If you begin a transaction and then insert data into a table, that whole table will become locked to that transaction (unless you start playing with transaction isolation levels and/or locking hints).
That is bascially the point of transactions. To prevent external operations altering (in anyway) that which you are operating on.
This kind of "Table Lock" is the default behaviour in most cases.
In unusual circumstances you can find the the RDBMS has had certain options set that mean the 'normal' default (Table Locking) behaviour is not what happens for that particular install. If this is the case, you should be able to override the default by specifying that you want a Table Lock as part of the INSERT statement.
EDIT:
I have a lot of experience on MS-SQL Server and patchy experience on many other RDBMSs. In none of that time have I found any guarantee that an insert will occur in a specific order.
One reason for this is that the SELECT portion of the INSERT may be computed in parallel. That would mean the data to be inserted is ready out-of-order.

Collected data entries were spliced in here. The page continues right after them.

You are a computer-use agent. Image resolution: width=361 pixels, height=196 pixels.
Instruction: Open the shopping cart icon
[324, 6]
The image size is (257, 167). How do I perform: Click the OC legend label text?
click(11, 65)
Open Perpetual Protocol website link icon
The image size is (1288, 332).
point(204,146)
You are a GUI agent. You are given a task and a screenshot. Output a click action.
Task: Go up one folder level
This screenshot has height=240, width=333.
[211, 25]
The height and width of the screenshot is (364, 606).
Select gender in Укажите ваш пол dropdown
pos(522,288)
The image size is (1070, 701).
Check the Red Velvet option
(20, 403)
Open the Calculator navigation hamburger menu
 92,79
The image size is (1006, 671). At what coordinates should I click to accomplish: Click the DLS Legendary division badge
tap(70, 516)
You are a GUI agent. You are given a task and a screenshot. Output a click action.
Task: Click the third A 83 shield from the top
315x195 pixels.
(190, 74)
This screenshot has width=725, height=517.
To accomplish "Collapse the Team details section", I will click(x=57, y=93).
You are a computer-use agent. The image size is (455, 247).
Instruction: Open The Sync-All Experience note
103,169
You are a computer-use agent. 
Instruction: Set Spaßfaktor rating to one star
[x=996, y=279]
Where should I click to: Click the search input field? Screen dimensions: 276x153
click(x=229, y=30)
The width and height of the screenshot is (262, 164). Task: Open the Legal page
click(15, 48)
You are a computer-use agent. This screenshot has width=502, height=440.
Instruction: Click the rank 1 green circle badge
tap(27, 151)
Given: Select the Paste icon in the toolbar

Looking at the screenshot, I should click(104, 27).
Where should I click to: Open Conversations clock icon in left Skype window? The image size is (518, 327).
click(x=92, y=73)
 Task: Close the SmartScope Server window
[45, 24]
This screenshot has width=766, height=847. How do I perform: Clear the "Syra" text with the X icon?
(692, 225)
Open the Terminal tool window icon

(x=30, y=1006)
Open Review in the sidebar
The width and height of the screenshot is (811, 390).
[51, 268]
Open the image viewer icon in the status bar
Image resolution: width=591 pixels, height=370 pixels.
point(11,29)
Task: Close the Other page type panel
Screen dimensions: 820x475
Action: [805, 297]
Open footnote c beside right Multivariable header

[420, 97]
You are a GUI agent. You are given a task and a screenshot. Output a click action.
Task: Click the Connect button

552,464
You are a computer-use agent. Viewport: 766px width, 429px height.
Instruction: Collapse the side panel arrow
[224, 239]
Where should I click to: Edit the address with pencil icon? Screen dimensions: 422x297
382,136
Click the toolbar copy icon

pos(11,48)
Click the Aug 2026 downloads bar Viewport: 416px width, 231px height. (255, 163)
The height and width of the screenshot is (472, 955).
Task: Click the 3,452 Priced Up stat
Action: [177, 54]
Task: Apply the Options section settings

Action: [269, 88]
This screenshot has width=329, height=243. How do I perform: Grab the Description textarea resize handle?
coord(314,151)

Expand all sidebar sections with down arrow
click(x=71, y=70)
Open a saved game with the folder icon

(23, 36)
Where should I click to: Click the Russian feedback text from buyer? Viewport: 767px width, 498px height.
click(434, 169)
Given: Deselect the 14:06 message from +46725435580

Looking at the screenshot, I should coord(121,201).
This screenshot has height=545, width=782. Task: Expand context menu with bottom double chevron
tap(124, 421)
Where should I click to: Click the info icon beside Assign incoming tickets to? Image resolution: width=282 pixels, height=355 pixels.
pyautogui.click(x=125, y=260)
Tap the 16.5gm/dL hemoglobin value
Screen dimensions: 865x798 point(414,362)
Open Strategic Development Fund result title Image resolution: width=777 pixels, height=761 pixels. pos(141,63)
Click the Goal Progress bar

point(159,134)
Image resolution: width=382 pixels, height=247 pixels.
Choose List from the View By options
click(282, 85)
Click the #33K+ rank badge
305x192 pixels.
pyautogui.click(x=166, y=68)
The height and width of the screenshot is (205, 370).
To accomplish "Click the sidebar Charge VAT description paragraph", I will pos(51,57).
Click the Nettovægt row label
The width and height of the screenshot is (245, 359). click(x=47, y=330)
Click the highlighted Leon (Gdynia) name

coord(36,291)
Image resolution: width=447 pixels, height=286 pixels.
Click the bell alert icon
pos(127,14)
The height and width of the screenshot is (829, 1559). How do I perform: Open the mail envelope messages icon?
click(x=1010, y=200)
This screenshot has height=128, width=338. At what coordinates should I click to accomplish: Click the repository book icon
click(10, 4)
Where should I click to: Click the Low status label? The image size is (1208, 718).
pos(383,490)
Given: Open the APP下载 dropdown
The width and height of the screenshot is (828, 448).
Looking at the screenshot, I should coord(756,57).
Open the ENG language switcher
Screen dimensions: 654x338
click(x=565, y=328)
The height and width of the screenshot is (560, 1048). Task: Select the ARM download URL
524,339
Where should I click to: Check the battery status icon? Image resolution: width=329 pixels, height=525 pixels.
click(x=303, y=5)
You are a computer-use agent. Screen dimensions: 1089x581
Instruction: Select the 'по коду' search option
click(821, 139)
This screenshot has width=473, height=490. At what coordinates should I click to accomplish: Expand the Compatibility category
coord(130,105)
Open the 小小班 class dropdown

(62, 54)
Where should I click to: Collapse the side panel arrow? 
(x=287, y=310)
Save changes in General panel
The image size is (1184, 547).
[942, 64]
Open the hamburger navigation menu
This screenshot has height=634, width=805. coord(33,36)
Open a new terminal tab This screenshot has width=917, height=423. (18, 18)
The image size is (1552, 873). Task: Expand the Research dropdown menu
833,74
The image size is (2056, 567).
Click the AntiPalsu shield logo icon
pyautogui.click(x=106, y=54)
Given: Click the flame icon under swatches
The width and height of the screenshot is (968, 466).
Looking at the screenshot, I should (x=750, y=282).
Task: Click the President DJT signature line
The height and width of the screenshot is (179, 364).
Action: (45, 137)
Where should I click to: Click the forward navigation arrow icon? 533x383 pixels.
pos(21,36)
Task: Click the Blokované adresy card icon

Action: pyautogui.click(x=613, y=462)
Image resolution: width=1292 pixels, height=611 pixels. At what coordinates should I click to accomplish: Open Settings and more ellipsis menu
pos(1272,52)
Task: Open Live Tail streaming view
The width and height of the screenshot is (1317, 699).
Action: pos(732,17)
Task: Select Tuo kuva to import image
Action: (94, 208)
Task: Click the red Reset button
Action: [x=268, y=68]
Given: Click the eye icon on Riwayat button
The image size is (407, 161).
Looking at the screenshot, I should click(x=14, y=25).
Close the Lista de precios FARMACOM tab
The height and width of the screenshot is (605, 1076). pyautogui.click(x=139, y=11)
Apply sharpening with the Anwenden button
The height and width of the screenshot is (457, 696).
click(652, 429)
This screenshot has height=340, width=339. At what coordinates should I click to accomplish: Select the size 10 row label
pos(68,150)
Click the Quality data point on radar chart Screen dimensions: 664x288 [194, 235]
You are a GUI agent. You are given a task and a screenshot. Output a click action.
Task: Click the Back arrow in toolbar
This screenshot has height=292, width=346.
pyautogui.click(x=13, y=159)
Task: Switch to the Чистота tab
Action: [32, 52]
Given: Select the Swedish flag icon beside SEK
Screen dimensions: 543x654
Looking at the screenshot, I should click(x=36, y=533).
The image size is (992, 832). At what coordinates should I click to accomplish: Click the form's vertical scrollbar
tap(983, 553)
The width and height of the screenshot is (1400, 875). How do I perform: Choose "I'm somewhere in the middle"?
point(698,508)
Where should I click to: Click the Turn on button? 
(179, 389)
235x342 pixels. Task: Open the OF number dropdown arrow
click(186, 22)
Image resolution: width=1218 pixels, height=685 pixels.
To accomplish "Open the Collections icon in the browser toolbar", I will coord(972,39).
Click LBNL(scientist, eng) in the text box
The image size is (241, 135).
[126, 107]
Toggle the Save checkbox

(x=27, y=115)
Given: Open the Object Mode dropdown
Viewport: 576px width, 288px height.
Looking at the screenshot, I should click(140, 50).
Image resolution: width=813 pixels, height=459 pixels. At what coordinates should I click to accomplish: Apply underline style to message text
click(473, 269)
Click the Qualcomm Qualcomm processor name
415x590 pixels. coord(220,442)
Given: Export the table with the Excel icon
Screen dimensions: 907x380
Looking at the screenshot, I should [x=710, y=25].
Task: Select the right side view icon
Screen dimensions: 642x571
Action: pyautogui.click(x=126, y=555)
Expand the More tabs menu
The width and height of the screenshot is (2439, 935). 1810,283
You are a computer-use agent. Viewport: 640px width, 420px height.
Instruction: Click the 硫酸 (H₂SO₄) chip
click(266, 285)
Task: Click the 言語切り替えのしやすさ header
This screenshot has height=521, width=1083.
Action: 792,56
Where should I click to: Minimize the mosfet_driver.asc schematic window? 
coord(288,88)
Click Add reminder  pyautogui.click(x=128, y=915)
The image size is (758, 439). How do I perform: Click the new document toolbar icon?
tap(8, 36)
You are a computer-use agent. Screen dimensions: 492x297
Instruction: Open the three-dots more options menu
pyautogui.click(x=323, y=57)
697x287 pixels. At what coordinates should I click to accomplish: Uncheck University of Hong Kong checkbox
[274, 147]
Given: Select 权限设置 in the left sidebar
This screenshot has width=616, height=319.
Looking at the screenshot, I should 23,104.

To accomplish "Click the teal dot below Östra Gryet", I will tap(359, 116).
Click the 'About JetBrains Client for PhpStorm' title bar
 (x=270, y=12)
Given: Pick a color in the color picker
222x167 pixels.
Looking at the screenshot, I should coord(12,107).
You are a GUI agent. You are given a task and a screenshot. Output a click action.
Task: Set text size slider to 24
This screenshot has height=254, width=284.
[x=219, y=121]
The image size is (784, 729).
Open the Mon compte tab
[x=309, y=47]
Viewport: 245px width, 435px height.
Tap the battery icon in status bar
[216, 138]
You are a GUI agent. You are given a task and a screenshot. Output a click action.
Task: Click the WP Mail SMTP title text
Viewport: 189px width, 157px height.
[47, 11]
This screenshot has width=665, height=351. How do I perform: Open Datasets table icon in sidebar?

Equally where particularly large volumes of data are being inserted, the RDBMS may identify that the new data will span several pages of memory or disk space. Again, this may lead to parallelised operation.
As far as I am aware, MySQL has a row_number() type of function, that you could specify in the SELECT query, the result of which you can store in the database. You would then be able to rely upon That field (constructed by you) but not the auto-increment id field (constructed by the RDBMS).